(Stored items)
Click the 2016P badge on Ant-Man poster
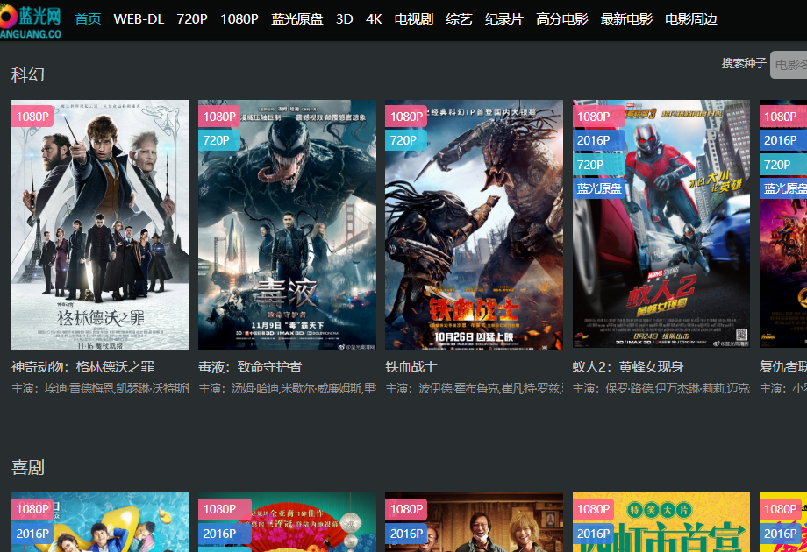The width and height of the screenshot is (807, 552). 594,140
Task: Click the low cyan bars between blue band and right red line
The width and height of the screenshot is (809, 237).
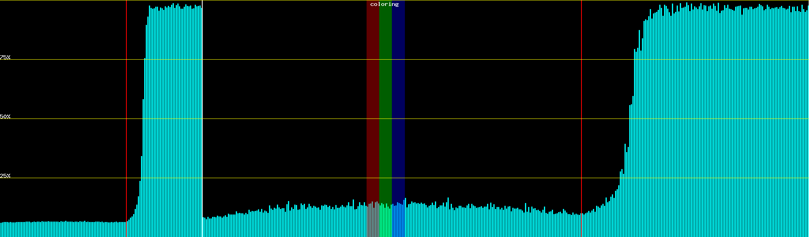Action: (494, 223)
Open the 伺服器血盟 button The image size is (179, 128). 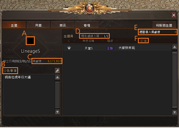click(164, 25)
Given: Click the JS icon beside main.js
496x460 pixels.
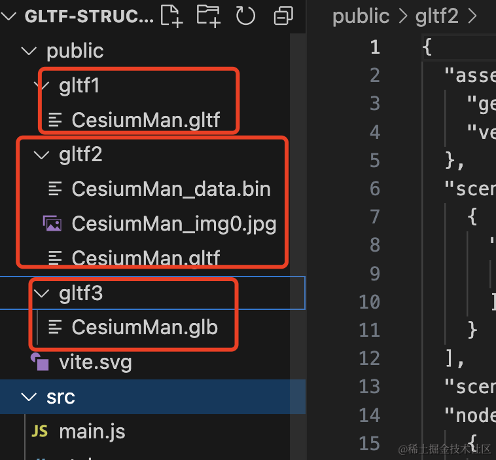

**To do**
Leave every picture out and return exactly the lines from the one holding "Given: Click the JS icon beside main.js" through the end of the records above, both ends included, and nothing more.

**Answer area**
Given: Click the JS icon beside main.js
496x460 pixels.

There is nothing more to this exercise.